Agreement on licensing clears way for vote on handover of NJ’s first casino to its lenders

By Wayne Parry, AP
Friday, October 9, 2009

Lenders to seek full license for NJ Resorts casino

ATLANTIC CITY, N.J. — The financially strapped Resorts Atlantic City, America’s first casino outside Nevada, moved closer to being taken over by lenders after they agreed to seek a full New Jersey casino license.

A new company formed by the lenders, RAC Atlantic City Holdings LLC, will seek a full one-year license rather than a lower-level license they had wanted to apply for over the summer, according to documents filed with the state Casino Control Commission. RAC will be managed by Atlanta-based TriMont Real Estate Advisors.

The commission had intended to vote on the license Wednesday, but late Friday postponed a vote indefinitely.

The casino stopped paying its mortgage a year ago and had faced a foreclosure threat since January. Its lenders include Wells Fargo on behalf of Credit Suisse First Boston Mortgage Securities Corp.

Resorts has not been making monthly payments on a $10 million loan backed by a $360 million mortgage from Column Financial Inc., the commercial real estate lending arm of Credit Suisse.

But instead of a nasty court battle, both sides agreed over the summer to hand over ownership of the casino to the lenders, while one owner would stay on to run the casino and be paid an unspecified management fee.

If approved by the state casino commission, it would be the first arrangement of its kind in New Jersey’s 31-year history of casino gambling.

Under the proposed arrangement, Colony Capital LLC will give up its interest in the casino to co-owner Nicholas Ribis, who will manage the casino and continue to own the gambling equipment inside it.

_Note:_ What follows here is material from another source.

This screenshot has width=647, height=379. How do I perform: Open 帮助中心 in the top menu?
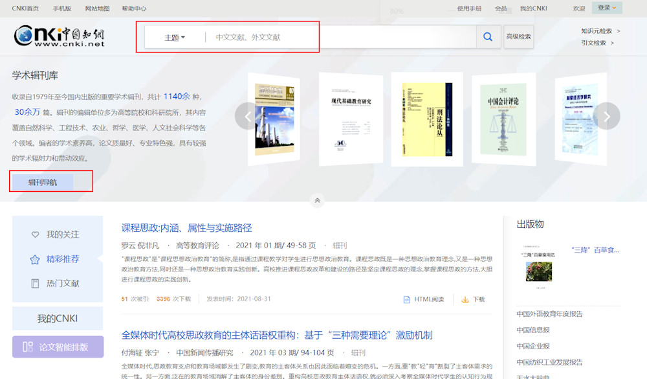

Through a spokesman, Ribis declined to comment on the request, as did an attorney for the lenders.

Resorts is the oldest casino in New Jersey and became the first to open outside Las Vegas in 1978.

Like many casinos across the country, it has been battered by the recession. But Resorts also faces the same cutthroat competition from slots parlors in Pennsylvania and New York that is affecting the rest of Atlantic City.

So far this year, its revenues are down 18.1 percent to $151 million, second-worst of Atlantic City’s 11 casinos.